Wendy Singer

Wendy Singer is an historian of South Asia, whose research focuses, primarily, on the twentieth century. Her current projects connect the history of the anti-colonial movements to the development of the post-independence state. Her most recent article, (2021) "Women in the State: Elected Women and the Challenge of Indian Politics (1957–62)," South Asia: Journal of South Asian Studies, DOI: 10.1080/00856401.2021.1890257, will appear in the journal South Asia in the fall of 2021. In addition, she is co-editing a volume on India’s multi-language policy, called “Regional" Languages, Identity, and the State in Modern India, forthcoming from Routledge Press.  Finally, and connectedly, she is writing a monograph on the history of "Reservations," India policy, somewhat like affirmative action, that provides designated seats in Parliament, state legislatures and other institutions for under-represented groups. The research for this book was sponsored by a Fulbright-Nehru Senior Research Grant in 2012. All three projects point to the organic and changing nature of Indian democracy, which was designed to emphasize inclusiveness and resilience, and yet continues to confront the challenges of a post 1947 world.  

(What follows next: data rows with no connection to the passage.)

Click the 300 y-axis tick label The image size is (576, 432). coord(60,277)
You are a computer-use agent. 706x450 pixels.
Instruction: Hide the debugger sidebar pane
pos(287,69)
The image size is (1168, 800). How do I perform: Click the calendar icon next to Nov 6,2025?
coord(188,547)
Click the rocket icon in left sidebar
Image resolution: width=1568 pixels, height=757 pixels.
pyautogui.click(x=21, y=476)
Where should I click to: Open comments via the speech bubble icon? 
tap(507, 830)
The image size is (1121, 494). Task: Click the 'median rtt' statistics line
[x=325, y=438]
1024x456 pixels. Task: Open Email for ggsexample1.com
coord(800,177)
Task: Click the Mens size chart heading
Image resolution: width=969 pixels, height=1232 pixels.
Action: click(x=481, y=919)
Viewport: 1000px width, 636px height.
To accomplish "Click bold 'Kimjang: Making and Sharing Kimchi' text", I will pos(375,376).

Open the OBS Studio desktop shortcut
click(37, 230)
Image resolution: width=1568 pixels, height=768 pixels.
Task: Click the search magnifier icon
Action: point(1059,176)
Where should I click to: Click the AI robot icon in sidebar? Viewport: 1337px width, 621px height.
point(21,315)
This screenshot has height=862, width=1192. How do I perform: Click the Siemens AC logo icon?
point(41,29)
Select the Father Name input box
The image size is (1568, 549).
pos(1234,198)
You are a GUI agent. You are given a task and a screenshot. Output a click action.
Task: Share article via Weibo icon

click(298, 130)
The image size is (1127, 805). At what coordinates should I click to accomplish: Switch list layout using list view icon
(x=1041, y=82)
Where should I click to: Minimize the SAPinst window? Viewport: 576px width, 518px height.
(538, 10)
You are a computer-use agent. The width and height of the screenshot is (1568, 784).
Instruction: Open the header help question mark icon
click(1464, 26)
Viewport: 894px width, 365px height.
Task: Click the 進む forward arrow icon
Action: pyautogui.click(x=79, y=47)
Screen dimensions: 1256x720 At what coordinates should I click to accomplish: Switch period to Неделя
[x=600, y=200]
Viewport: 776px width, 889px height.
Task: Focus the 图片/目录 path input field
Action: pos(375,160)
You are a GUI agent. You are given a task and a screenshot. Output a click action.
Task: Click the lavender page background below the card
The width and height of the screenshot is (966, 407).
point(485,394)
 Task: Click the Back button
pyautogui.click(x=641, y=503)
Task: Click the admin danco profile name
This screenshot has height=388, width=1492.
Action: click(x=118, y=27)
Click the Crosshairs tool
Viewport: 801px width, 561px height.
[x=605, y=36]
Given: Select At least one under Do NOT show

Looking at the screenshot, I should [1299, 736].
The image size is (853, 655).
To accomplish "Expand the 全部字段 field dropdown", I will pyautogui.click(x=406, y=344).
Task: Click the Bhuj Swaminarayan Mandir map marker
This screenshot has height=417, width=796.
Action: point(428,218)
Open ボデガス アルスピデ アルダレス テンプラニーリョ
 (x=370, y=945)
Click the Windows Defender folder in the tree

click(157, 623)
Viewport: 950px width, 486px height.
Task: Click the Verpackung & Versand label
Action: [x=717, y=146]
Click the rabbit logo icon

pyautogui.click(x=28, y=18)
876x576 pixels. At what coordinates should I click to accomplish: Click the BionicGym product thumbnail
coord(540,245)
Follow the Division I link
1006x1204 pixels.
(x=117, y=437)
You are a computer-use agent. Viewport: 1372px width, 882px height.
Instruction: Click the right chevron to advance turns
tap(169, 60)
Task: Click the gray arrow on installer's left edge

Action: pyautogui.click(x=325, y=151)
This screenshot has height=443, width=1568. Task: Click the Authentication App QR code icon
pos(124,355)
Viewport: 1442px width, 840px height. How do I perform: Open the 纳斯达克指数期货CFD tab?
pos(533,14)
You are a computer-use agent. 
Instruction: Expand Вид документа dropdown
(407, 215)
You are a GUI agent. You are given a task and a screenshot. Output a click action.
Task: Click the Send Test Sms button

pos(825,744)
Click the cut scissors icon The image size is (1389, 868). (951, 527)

Some of Singer’s earlier work lays the groundwork for this scholarly path. For example, an essay, about reservations and elections, “A Seat at the Table,” appeared in the Election Law Journal in 2012 and the book, A Constituency Suitable for Ladies and other Social Histories of Indian Elections, describes the culture of election process that imagined different constituencies and how to address their needs. And at the heart of all of her work is her commitment to the social history of Indian citizens—women and men of different classes--their political mobilization and their everyday lives. This began with her first book, Creating Histories: Oral Narratives and the Politics of History-Making, about peasant movements in the state of Bihar in the 1930s.

Other projects have come about along the way. For example, in response to the need for a post 1947 Indian history textbook, she published Independent India: 1947-2000 available from Routledge Press. And she had an unusual opportunity to meet with and interview the Dalai Lama in association with a project on the Tibetan Government-in-Exile. Results of that interview, sponsored by a Kenyon grant from the National Endowment for Humanities and the Ohio Humanities Council, include “Post Colonial Dharamsala,” in the journal Salt and “The Dalai Lama’s Many Tibetan Landscapes” in the Kenyon Review.